Friday, July 5, 2013

Easiest Stovetop Mac n Cheese

There are few foods more comforting than a big bowl of pasta. And for good reason: carbs release serotonin, which makes you happy and calm. 

So when my best friend was having a particularly rough day, I knew there was only one thing I could do to make her feel better: make a yummy mac n cheese, her favorite. Nevermind the fact that she is lactose intolerant- no one can get in between her and her love of this all-American dish. 

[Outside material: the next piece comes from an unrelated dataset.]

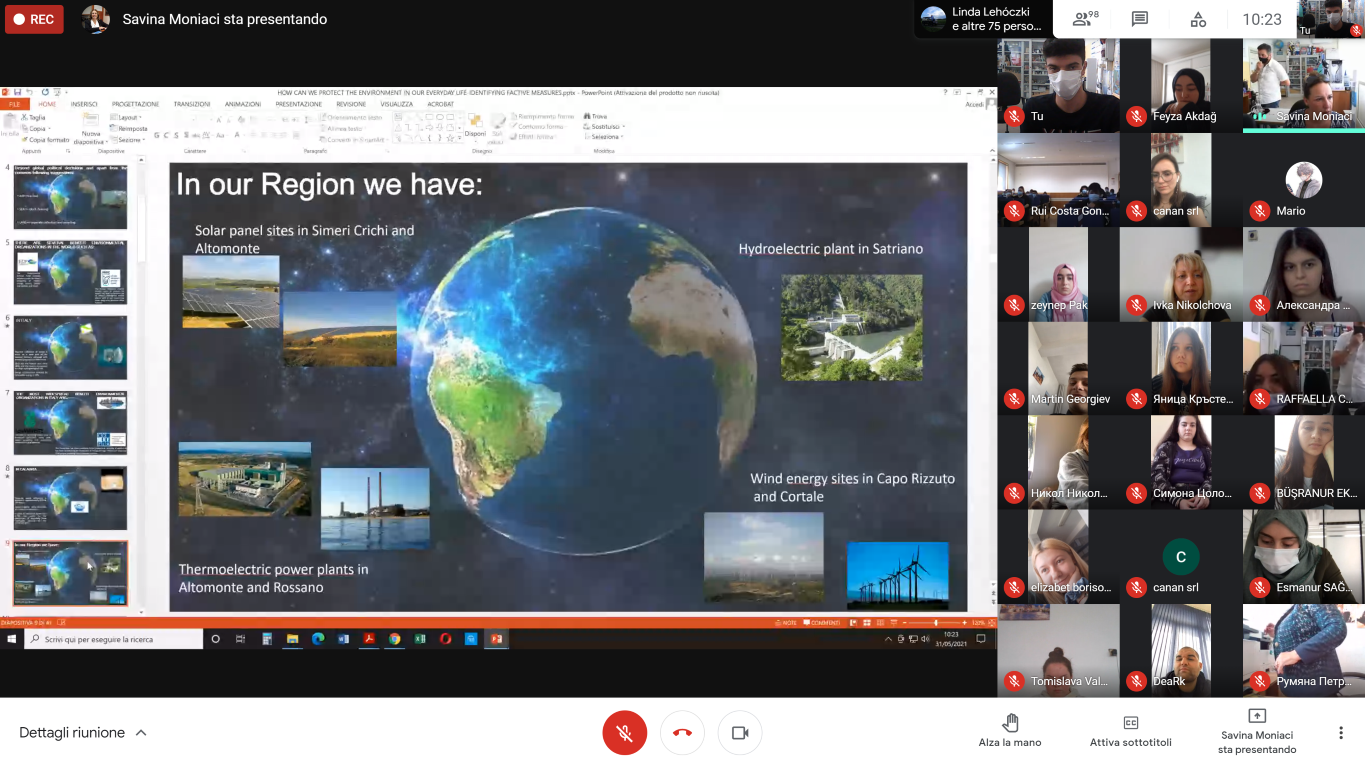Open the participants list icon
This screenshot has height=768, width=1365.
click(x=1084, y=19)
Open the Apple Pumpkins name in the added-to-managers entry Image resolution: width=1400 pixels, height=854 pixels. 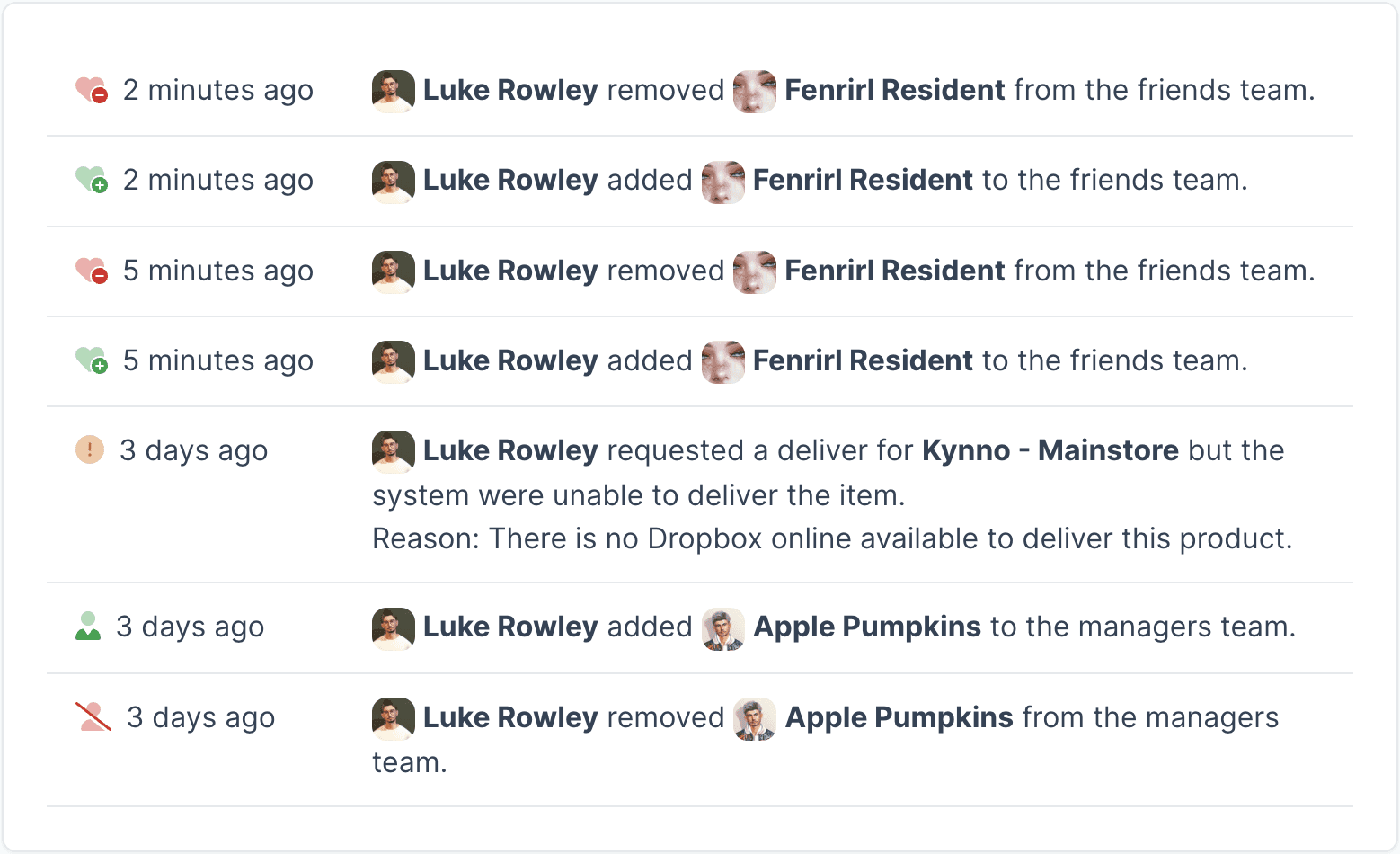[x=867, y=627]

I on the other hand, can't handle tons of dairy, so I am constantly experimenting with non-dairy mac n cheese recipes. I've yet to find one that mimics the taste and mouthful of the original but I intend to keep trying until I do.

Most mac n cheese recipes are baked, giving you that yummy crispy cheese crust that has been burnt a bit (if you're like me, those pieces are your favorite). However, making mac n cheese on the stove is infinitely easier and happened to be my only option while preparing it at my bestie's house (she doesn't have an oven!)

I hesitated to even provide this recipe because it is by no means healthy and it was improvised so I don't have exact measurements for you guys, but since a few of you begged for the recipe via Instagram, here it is. 

Easiest Stovetop Mac n Cheese 
2 tbsp butter
3 cups cheddar, shredded
1 small box pasta shells* (about 5 cups dry, I'd guess)
about 1/2 cup milk of your choice (intended to thin out the cheesy sauce) 
salt to taste 

Once the water has boiled, throw in the pasta and cook until al dente or to your liking. Drain pasta, return to pot and add in the cheese**, butter and mix. Add as much milk as is necesssary to make a cheese sauce. In other words, without the milk, the mac n cheese might be a bit dry and intense; the milk does wonders by providing a creaminess. Add more cheese or milk depending on how you like your pasta; there really are no rules here. Voila. That's it. Easy peasy. 

* You want to use shells or mini macaroni so the cheese gets stuck inside. Yum. 
** A note about cheeses: I like to use at least 2 different kinds of cheese when making mac n cheese. Cheddar is obviously a must, but Parmesan or even a stronger cheese like Gouda or Edam can add a nice flavor profile. The mix of cheeses also elevates the dish and makes it a bit fancier. For a totally traditional version, cheddar is best.